Casi media hora más tarde nos encontrábamos frente a una vieja máquina de vapor de la cual salían grandes cantidades de humo ya que su funcionamiento es posible gracias al carbón que calienta la caldera donde a la vez se calienta el agua de la cual se aprovecha el vapor que genera para hacerlo pasar por unas válvulas que utilizan la presión del vapor para impulsar el tren.

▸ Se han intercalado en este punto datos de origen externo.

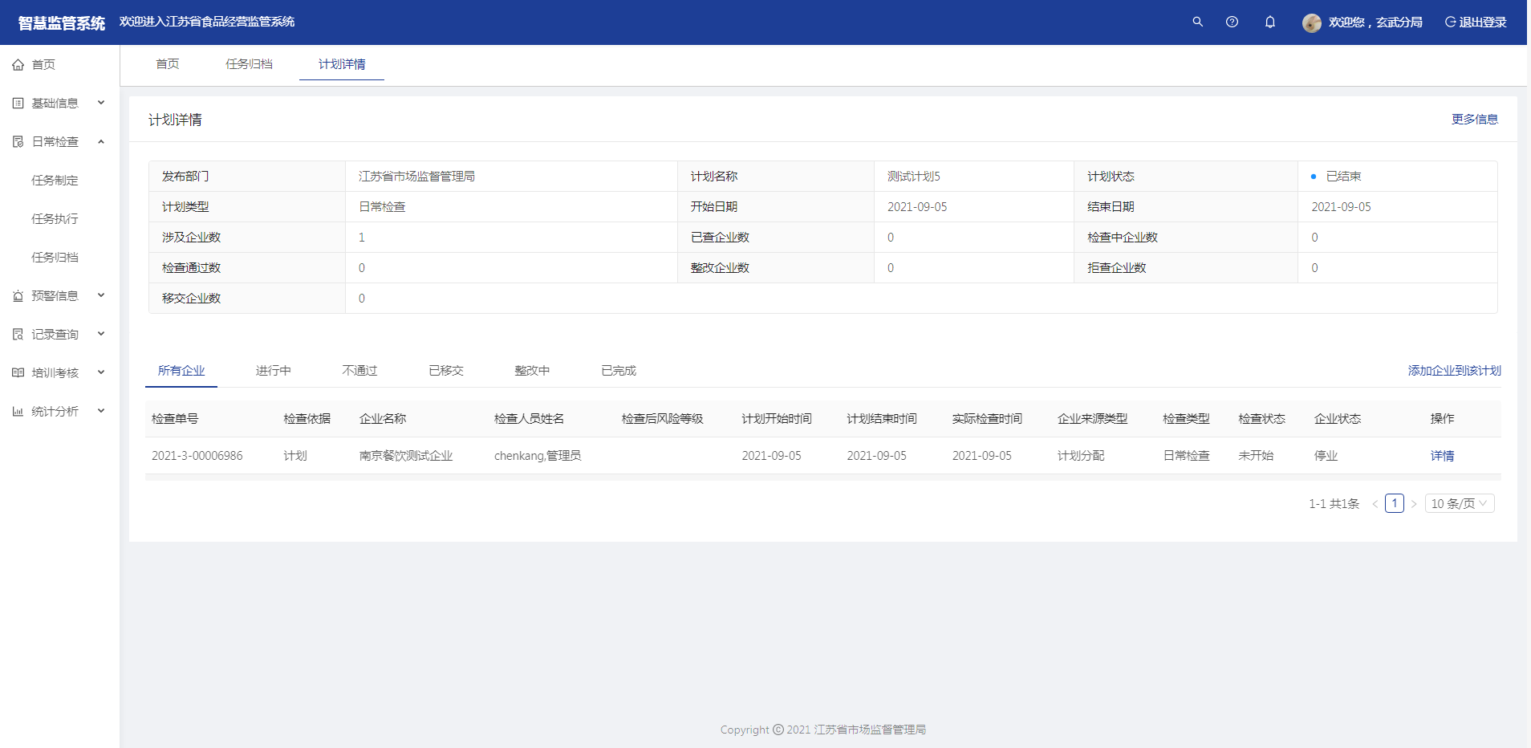Click 退出登录 to log out
Screen dimensions: 1531x748
click(1476, 22)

Así como se oye de complicado así mismo lo fue para mí entender que era lo que mis ojos veían; después de unos minutos hubo que abordar los vagones y aquella curiosa mole de metal, tubos y válvulas comenzó a movernos, el humo era abundante y el vapor lo cubría casi todo, aparte los vidrios estaban cubiertos de hielo por lo que la mejor manera de apreciar el panorama era pararse en la escotilla, entre los vagones y desde ahí ir viendo como nuestra pintoresca locomotora nos conducía hacía las montañas.

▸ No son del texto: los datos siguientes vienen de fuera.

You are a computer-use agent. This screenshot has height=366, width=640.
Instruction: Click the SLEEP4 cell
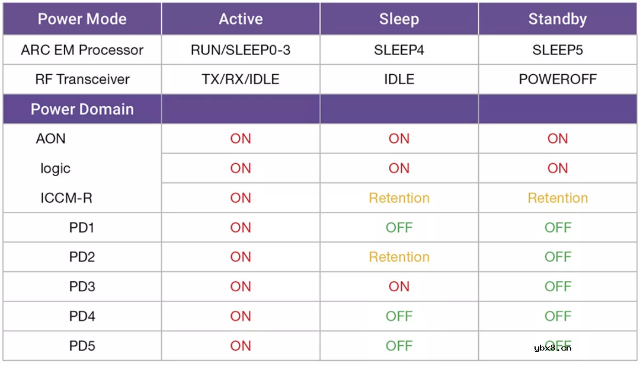point(399,50)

Cuando comenzó a moverse todo fue emoción pues me hizo sentirme que estaba a bordo de uno de los trenecitos navideños que tantas veces he visto con ilusión pero claro, de la fantasía a la realidad hay mucha diferencia, y pronto me comencé a dar cuenta de eso ya que primero para ganar velocidad el tren tuvo que hacer tanto esfuerzo que lleno el horizonte de bocanadas de humo y vapor mezclados que no dejaban ver panorama, ni horizonte ni nada más que una mancha de humo que pasaba a gran velocidad frente a nuestros ojos, luego, cuando el tren ya había ganado cierto impulso y el hielo comenzaba a disminuir, una lluvia de hielo comenzó a caer sobre nosotros debido a que el aire estaba tirando todo lo que había amanecido sobre el techo de los vagones o colgado de las ventanas, fueron momentos en que no sabía muy bien que hacer: no veía nada y me estaba mojando tal vez inútilmente, y hasta arriesgando la cámara fotográfica, afortunadamente, pronto la pequeña tempestad cedió y los que aguantamos vimos recompensado nuestro esfuerzo. Ahora el tren se iba abriendo paso sobre colinas y pueblos dignos de estar en el mejor paisaje de acuarela. Luego fue ganando altura poco a poco, entre pinos y montañas cada vez más pronunciadas y el tren comenzó a echar más y más humo.